Todas estas preguntas se las podrían haber hecho los autores del documental. En realidad, a lo largo de la película, se intuye la clásica arrogancia del intervencionista que se cree más listo y superior al resto (pobres mortales engañados por las grandes empresas) y que por eso debe cuidar de sus estúpidos vecinos. Así, uno de los entrevistados repite que es "absurdo pedir créditos para comprar cosas que no necesitamos". Mientras, en otro instante, el narrador asegura que la publicidad "seduce" al consumidor, que compra "por diversión, no por necesidad".

Claro, así todo se explica más fácilmente: Dannoritzer, Mediapro y los encargados de la programación de La 2 saben lo que "necesitamos". También saben perfectamente lo que necesitan ellos: no convencernos a nosotros de que compremos su producto (eso sería consumismo), sino persuadir al Gobierno de turno de que mantenga una televisión deficitaria con el dinero de de nuestros impuestos.

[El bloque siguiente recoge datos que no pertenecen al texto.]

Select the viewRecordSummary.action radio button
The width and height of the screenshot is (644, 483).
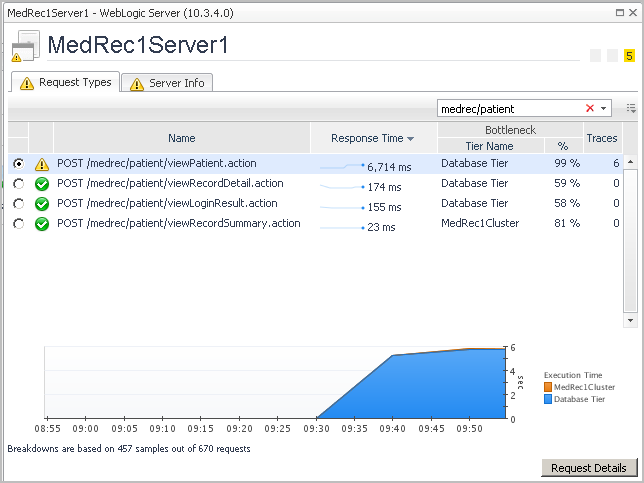pyautogui.click(x=18, y=224)
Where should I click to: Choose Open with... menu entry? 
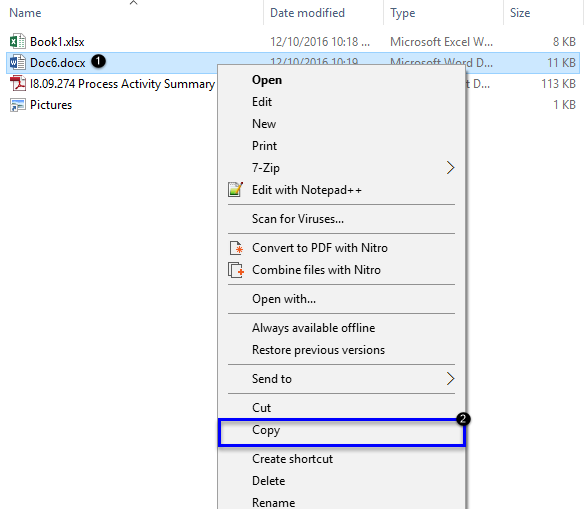point(341,299)
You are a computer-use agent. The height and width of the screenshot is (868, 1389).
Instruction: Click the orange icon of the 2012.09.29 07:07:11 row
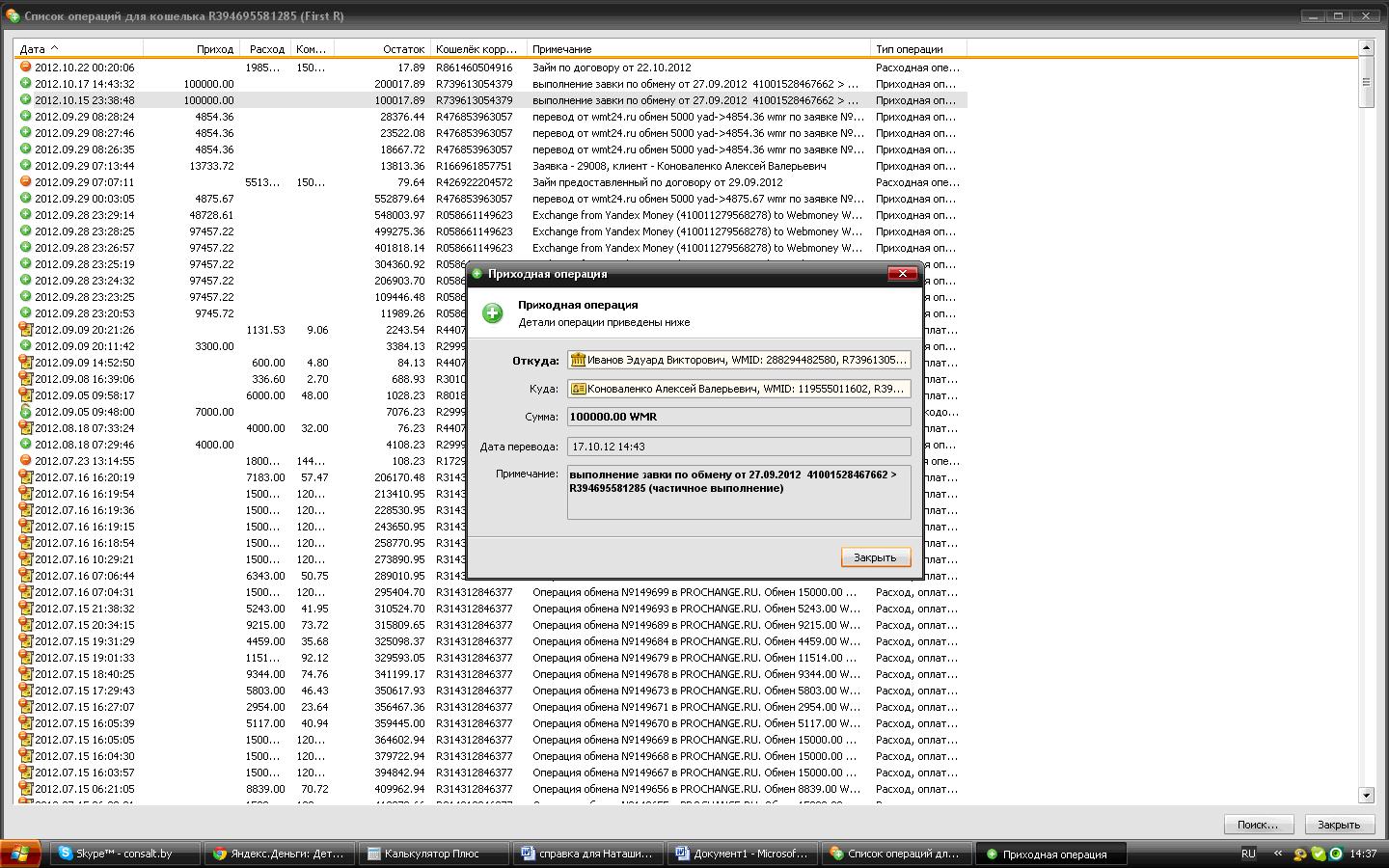(26, 182)
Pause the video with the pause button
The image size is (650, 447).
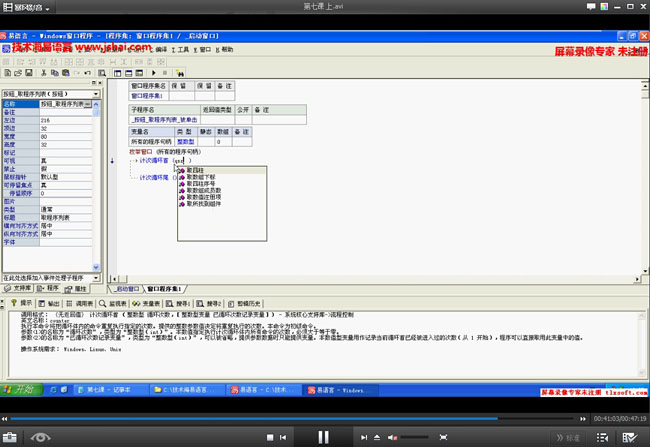[323, 436]
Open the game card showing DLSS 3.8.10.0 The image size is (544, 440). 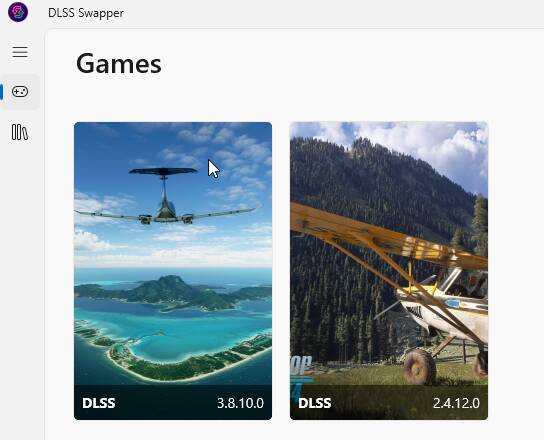click(173, 271)
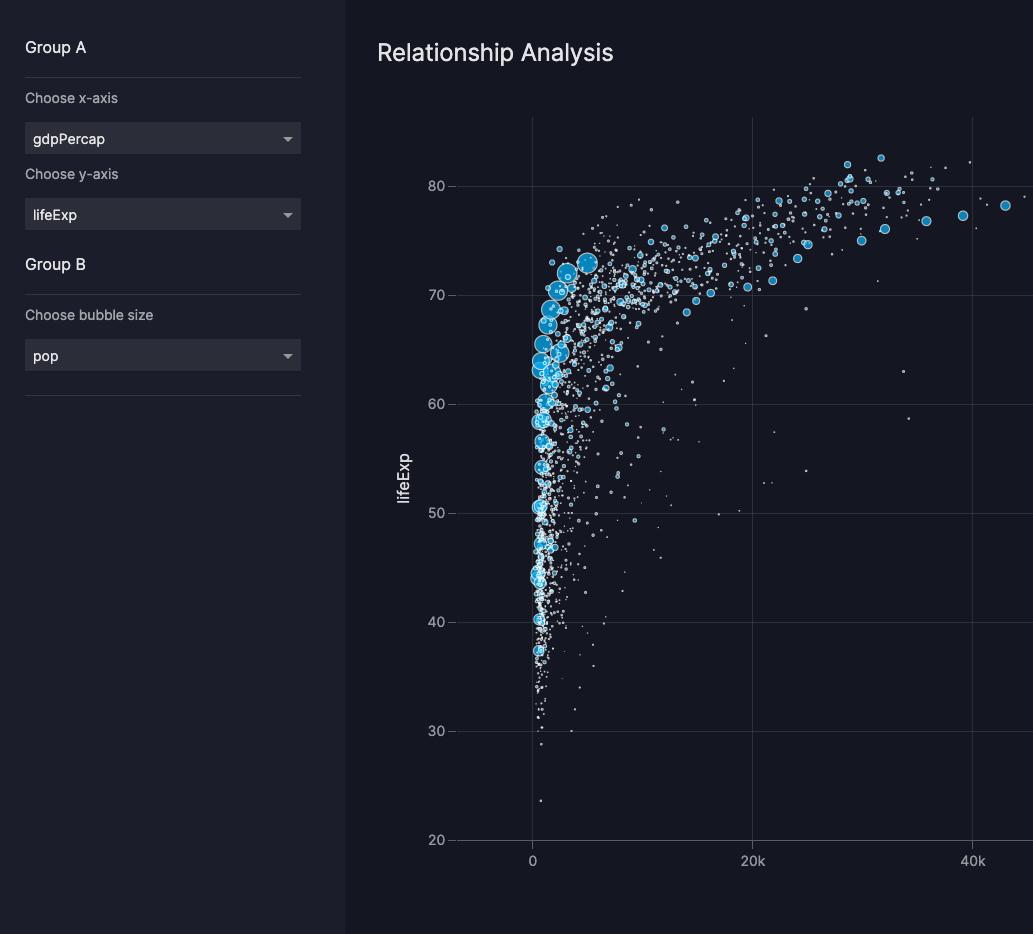This screenshot has width=1033, height=934.
Task: Click the 20k tick label on the x-axis
Action: 753,860

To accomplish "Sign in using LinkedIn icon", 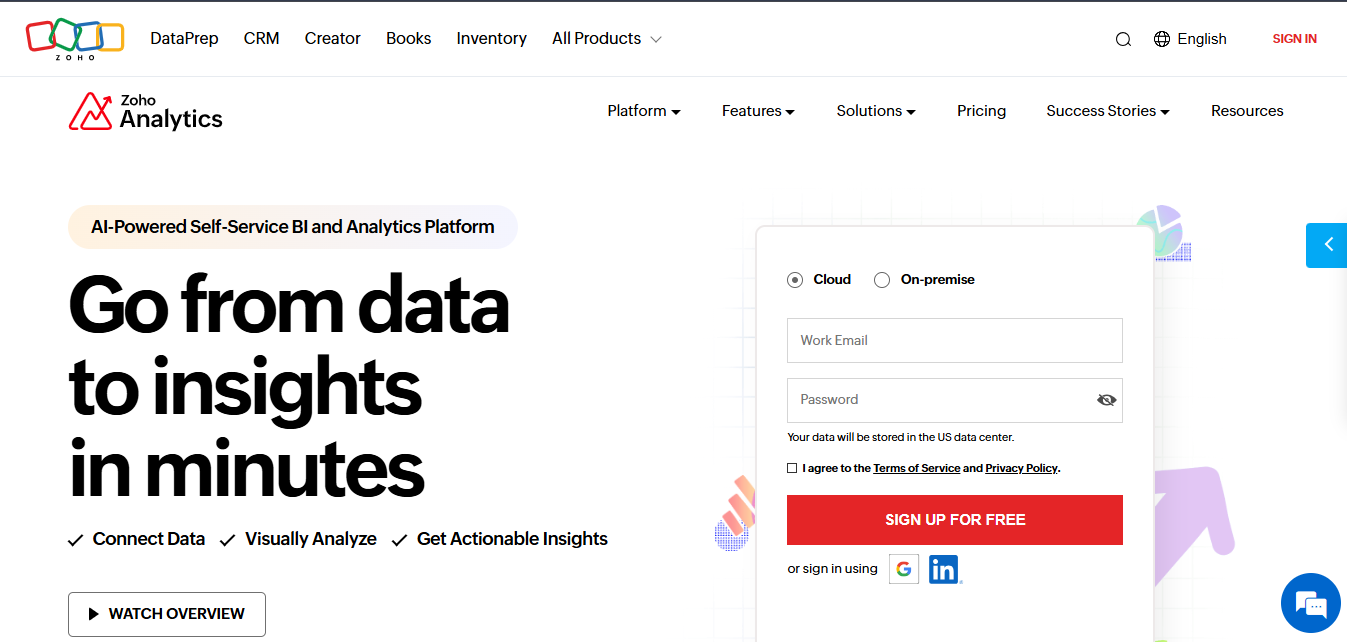I will (x=944, y=569).
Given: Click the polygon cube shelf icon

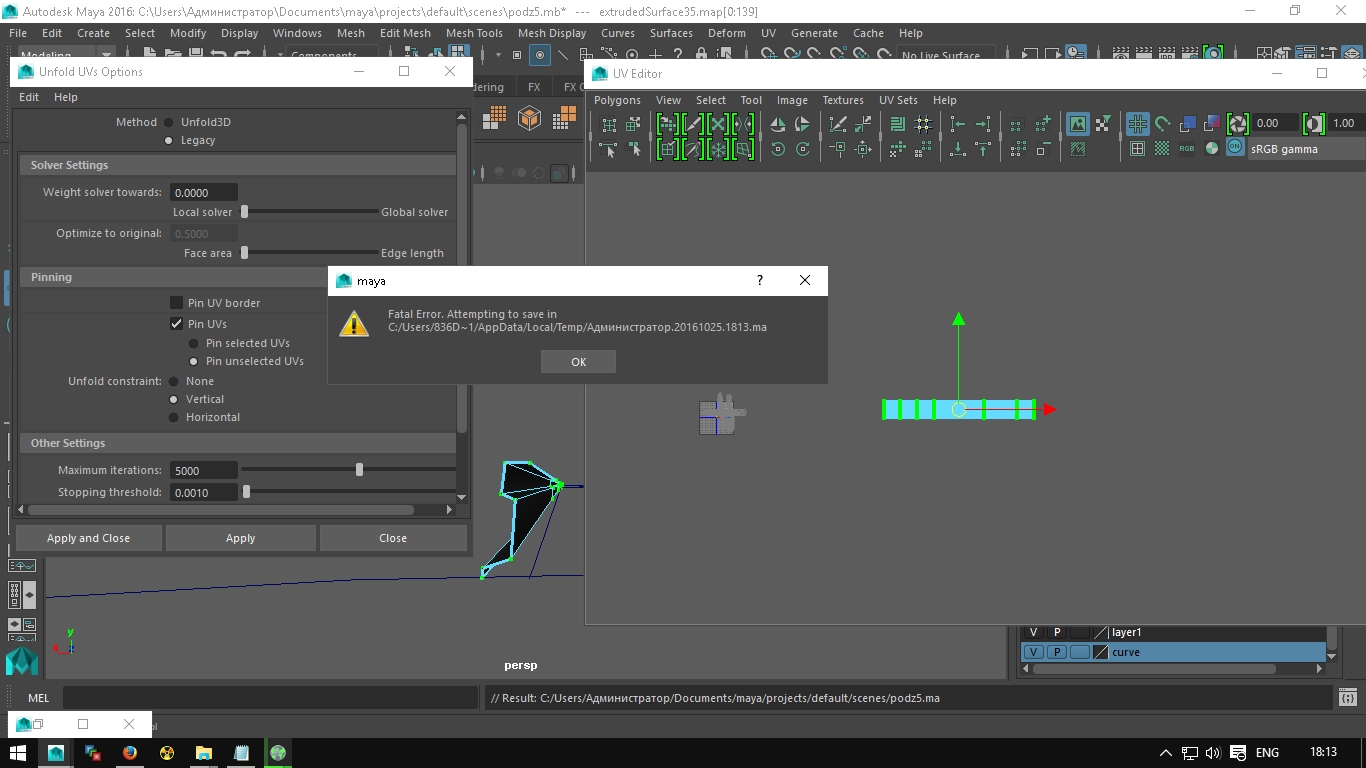Looking at the screenshot, I should 529,118.
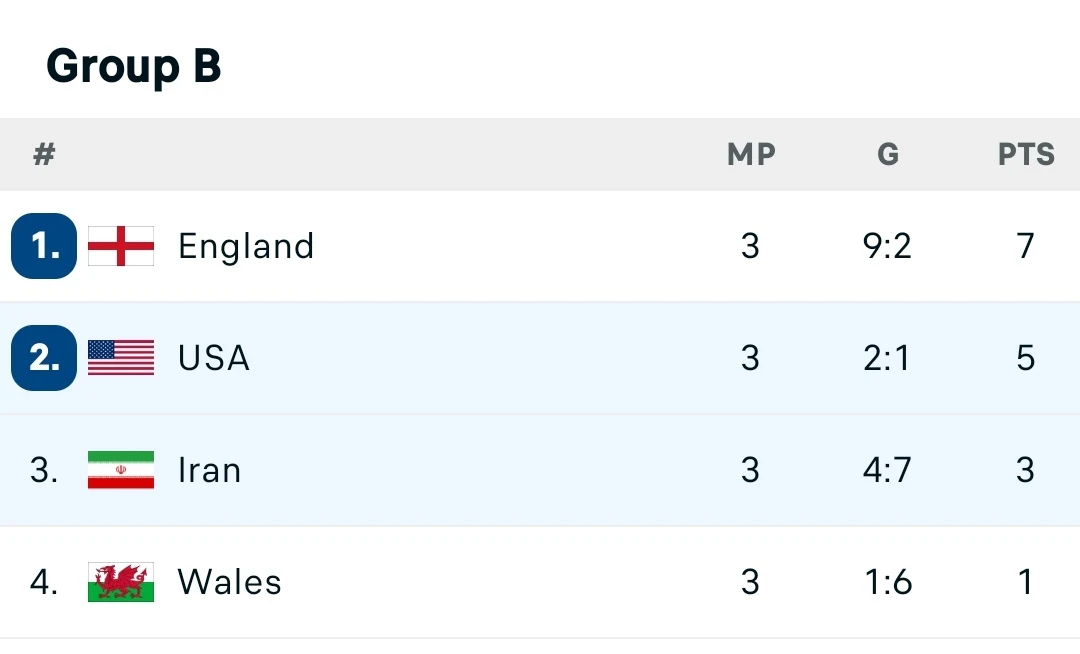Click Iran's 4:7 goals value
The image size is (1080, 654).
coord(888,470)
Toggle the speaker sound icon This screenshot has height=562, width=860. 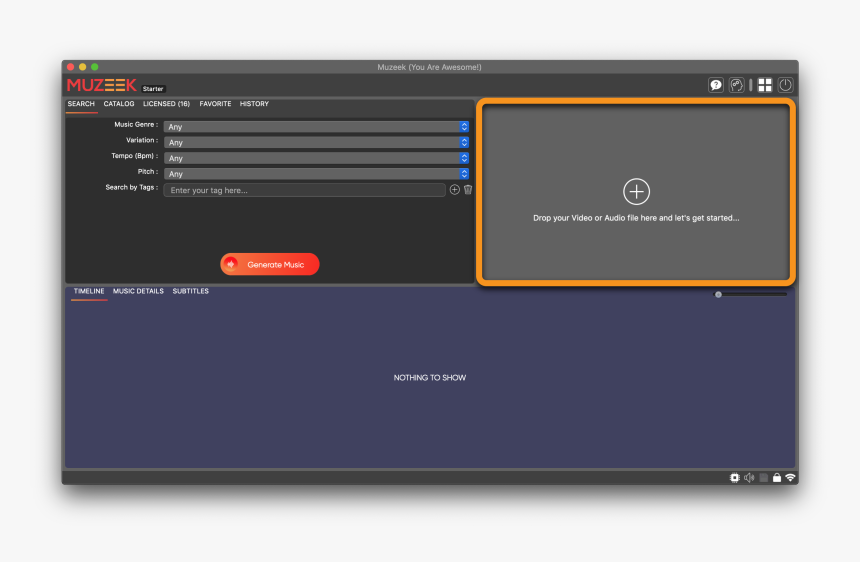click(x=749, y=478)
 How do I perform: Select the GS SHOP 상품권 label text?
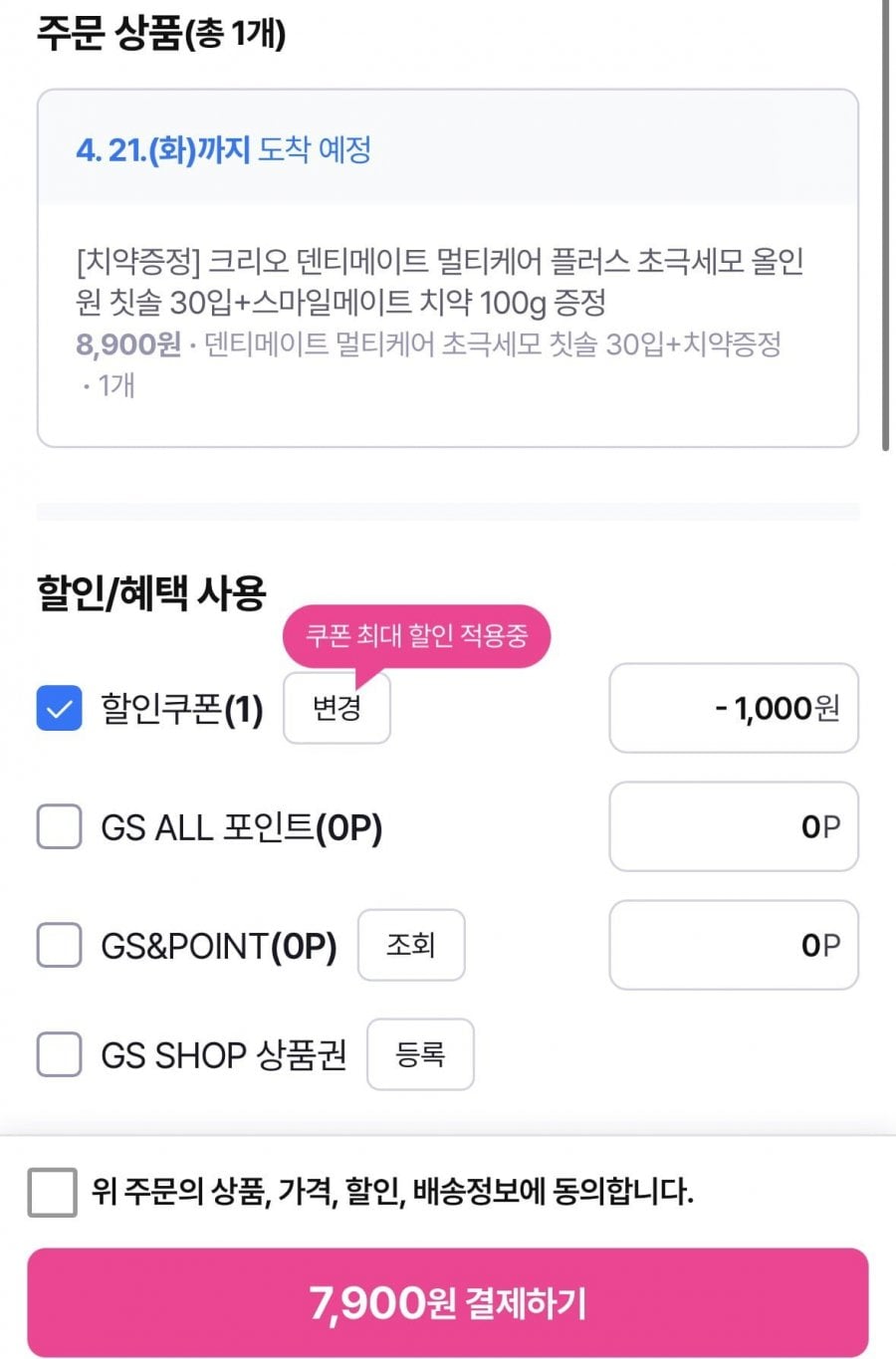click(223, 1054)
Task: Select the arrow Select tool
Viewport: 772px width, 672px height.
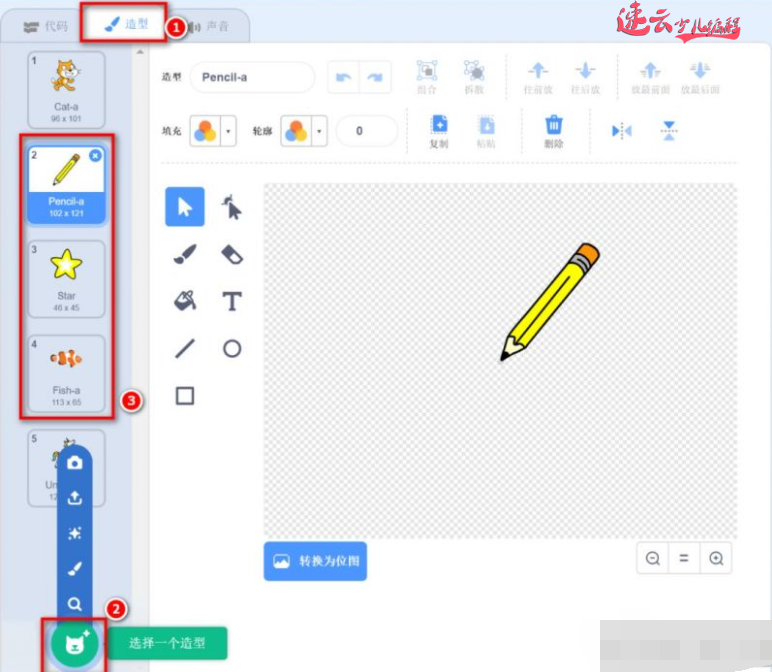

Así es más sencillo: nadie podrá tirar a la basura su documental; ni pagará cada mes por ver su televisión; ni consumirá de forma "descontrolada" por su culpa (porque no hay anuncios); ni les pedirá, como hacen ellos con los dueños de las impresoras, que reciclen unas ideas que se quedaron antiguas incluso antes de que se escribieran por primera vez. TVE y sus responsables siguen en su mundo, que no es capitalista, por supuesto, está mucho más cerca del Berlín Este de hace 25 años... y parece que allí, están muy cómodos.